▶ _DOCUMENT SEGMENT_:
**********

As for the girthy-ness, put the girth on the lowest hole on both sides and grab your lunge line. Lunge her at the trot a bit, then tighten the girth QUICK and switch sides and repeat until your girth is tight.


----------



## horsesandponies (Nov 25, 2008)

I agree with Wallaby, Cat and anebel. She's trying to tell you something, to her, it seems like your not getting it. How long have you had her? Have you allowed any snot nosed brats, ride her. I once had a lesson horse like this. Some snot nosed punk thought, that instead of taking ten minutes to properly girth her, to just girth her in one sitting. All I have to say is this, where is that punk and I hope he's wearing a belt, and let's see how he likes being belted up good and tight..... So anyways, I'm taking it you do English, I rode western with this mare that would draw blood if she ever did get a firm grasp, it would be tight enough the saddle was on, but clearly some slack. I would go get her bridle, put it on her, tighten it up slightly more so there was contact, do a latigo, go to the arena and walk her around. Than during a safety check, I would tighten her up again. Get on, walk her around, and than the instructor would tighten her up. For english I would say do the same thing, enough she can feel it, but no pressure, walk her around or lounge her, than tighten again. Something, however is going on. Listen to her. If anything get a professional. I would hate to see your mare be like the mare I once rode. A mare that thought everytime she was girthed she'd be sliced in half.... It's sad, it really is.


----------



## missy06 (Apr 5, 2008)

Taking this in another direction, how long ago did it start and is it possible that she's just in her heat cycle? The mare I used to lease would change from a kinda-monster to an absolute hellion when she was going into heat, and every single thing was a battle. If you rule out soreness, it could just be that she's feeling hormonal and crabby. Just my $0.02


----------



## Jubilee Rose (May 28, 2008)

Thanks everyone for your suggestions. 

I have already ruled out the soreness issue. If she was sore, she would act funny while I ride her, which she doesn't. And no, this didn't start all of a sudden, she's been doing this for several months. I know I said, "lately" in my post, but that's because I've just realized that this has been going on for a while and is really starting to bug me. I've had her for a year and 3 months. When I put the girth on, I don't tighten it up all the way. I only put it on the first hole and then re-tighten in the ring.

I think I might just practice doing a lot of tacking up but not riding, so she doesn't "anticipate" it, like Cat said. 

Thanks again.


----------



## Vidaloco (Sep 14, 2007)

Vida is like this in the winter too. Personally I think she has sensitive skin and the longer hair in winter makes it more so. 
I go ahead and start to tighten the cinch/girth just until its tight enough to hold the saddle on. Then I go either brush her tail or just sit down and drink a Coke. Then go back and finish tightening the cinch,doing a final tighten just before I mount up. 
I just ignore her ear pinning on the initial tightening. If she is like Vida she will be less nasty if you let that cinch settle in for 5 minutes or so before you go for the big tighten.


----------



## Jubilee Rose (May 28, 2008)

Vidaloco said:


> Vida is like this in the winter too. Personally I think she has sensitive skin and the longer hair in winter makes it more so.
> I go ahead and start to tighten the cinch/girth just until its tight enough to hold the saddle on. Then I go either brush her tail or just sit down and drink a Coke. Then go back and finish tightening the cinch,doing a final tighten just before I mount up.

**********

▶ _MATERIAL_:
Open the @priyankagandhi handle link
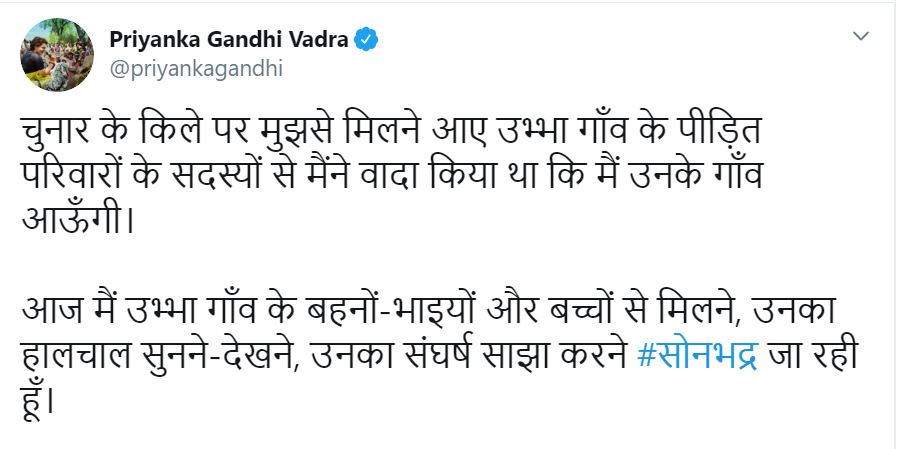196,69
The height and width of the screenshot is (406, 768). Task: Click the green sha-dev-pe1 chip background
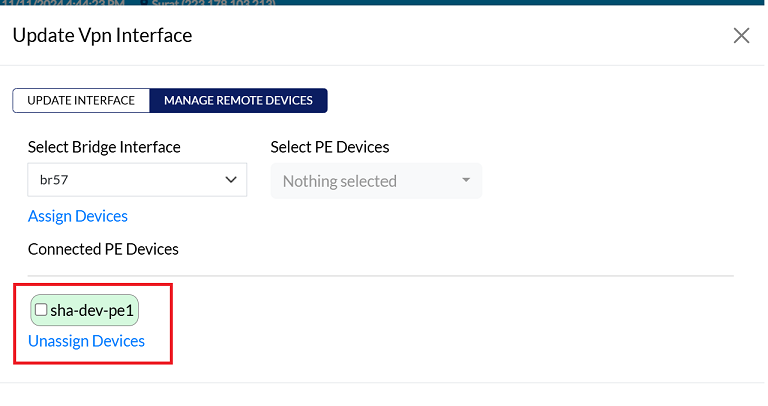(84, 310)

**********

▶ _GIVEN EXERCISE 1_: In the girthing thread, swap "tacking up" for "saddling up" and give the passage again, starting at "I think I might" and ending at "(Sep 14, 2007)".
▶ _GIVEN EXERCISE 2_: According to the girthing thread, how long has Jubilee Rose had her mare?
The lines that come after the girthing thread are not needed for this work.

▶ _REPLY 1_:
I think I might just practice doing a lot of saddling up but not riding, so she doesn't "anticipate" it, like Cat said. 

Thanks again.


----------



## Vidaloco (Sep 14, 2007)

▶ _REPLY 2_: A year and 3 months.